CUDA out of memory when using Trainer with compute_metrics

KhaiKit · October 5, 2023, 3:49am

Hi

I have a related problem in view of what you mentioned here.

I am currently finetuning the NLLB translation model using GPU where I like to compute metrics and see the progress of the training process as it trains. The problem I face is that when I increase my dataset to approximately 50K (followed by a 0.2 train-test split), my trainer seems to be able to complete 1 epoch within 9mins but only completes the evaluation for the epochs 20 mins later.

I used simple print statements in my compute_metrics function and realised that the whole function ran in less than a minute, so I’m not so sure what went wrong. Is there something wrong with my compute_metrics function?

I understand that tokenization happens on the CPU? So I was wondering if the problem I face is because I am training on GPU and then evaluating on CPU? 20mins of evaluation doesnt seem like a big problem but when I increased my dataset to 190K, the trainer would have completed 1 epoch in 30mins but not even complete the evaluation 70mins later.

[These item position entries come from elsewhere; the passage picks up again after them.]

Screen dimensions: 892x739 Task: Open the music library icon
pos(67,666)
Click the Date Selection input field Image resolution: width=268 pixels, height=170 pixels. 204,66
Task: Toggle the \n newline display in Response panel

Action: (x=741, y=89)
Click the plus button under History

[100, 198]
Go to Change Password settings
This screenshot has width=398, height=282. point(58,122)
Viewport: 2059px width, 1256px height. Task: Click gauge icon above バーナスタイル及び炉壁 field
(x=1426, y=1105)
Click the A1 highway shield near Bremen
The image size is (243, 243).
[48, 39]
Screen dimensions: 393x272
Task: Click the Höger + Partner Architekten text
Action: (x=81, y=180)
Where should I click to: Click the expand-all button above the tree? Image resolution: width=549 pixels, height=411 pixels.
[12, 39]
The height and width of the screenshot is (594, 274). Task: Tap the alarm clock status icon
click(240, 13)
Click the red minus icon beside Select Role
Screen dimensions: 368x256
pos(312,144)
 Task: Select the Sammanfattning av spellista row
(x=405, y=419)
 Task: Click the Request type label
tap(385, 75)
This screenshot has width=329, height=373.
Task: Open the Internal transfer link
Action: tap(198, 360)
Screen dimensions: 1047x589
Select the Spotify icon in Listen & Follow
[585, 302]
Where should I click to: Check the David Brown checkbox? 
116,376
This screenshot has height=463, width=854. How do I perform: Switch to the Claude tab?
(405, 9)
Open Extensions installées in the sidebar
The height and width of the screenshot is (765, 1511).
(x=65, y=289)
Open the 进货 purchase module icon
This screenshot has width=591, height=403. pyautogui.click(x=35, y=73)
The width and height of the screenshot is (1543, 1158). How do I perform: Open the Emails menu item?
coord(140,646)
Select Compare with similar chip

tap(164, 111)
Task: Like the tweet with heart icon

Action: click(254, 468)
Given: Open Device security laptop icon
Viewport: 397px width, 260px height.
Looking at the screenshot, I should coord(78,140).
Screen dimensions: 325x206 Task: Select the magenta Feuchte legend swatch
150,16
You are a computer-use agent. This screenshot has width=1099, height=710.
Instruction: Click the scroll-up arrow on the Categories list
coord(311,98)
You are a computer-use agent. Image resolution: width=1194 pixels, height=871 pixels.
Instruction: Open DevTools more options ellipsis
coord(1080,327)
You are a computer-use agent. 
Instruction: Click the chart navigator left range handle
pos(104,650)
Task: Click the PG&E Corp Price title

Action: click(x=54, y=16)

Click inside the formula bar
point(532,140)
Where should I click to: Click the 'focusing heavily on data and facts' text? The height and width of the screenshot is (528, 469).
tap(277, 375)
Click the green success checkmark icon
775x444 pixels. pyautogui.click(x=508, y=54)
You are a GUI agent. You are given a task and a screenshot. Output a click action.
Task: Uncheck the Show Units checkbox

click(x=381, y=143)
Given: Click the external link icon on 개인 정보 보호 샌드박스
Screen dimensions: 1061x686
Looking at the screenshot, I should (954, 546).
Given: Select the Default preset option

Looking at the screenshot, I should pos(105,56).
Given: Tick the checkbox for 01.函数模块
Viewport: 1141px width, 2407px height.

Here are some of the codes i use:

def compute_metrics(eval_preds):
    preds, labels = eval_preds
    if isinstance(preds, tuple):
        preds = preds[0]
    decoded_preds = tokenizer.batch_decode(preds, skip_special_tokens=True)

    labels = np.where(labels != -100, labels, tokenizer.pad_token_id)
    decoded_labels = tokenizer.batch_decode(labels, skip_special_tokens=True)

    decoded_preds, decoded_labels = postprocess_text(decoded_preds, decoded_labels)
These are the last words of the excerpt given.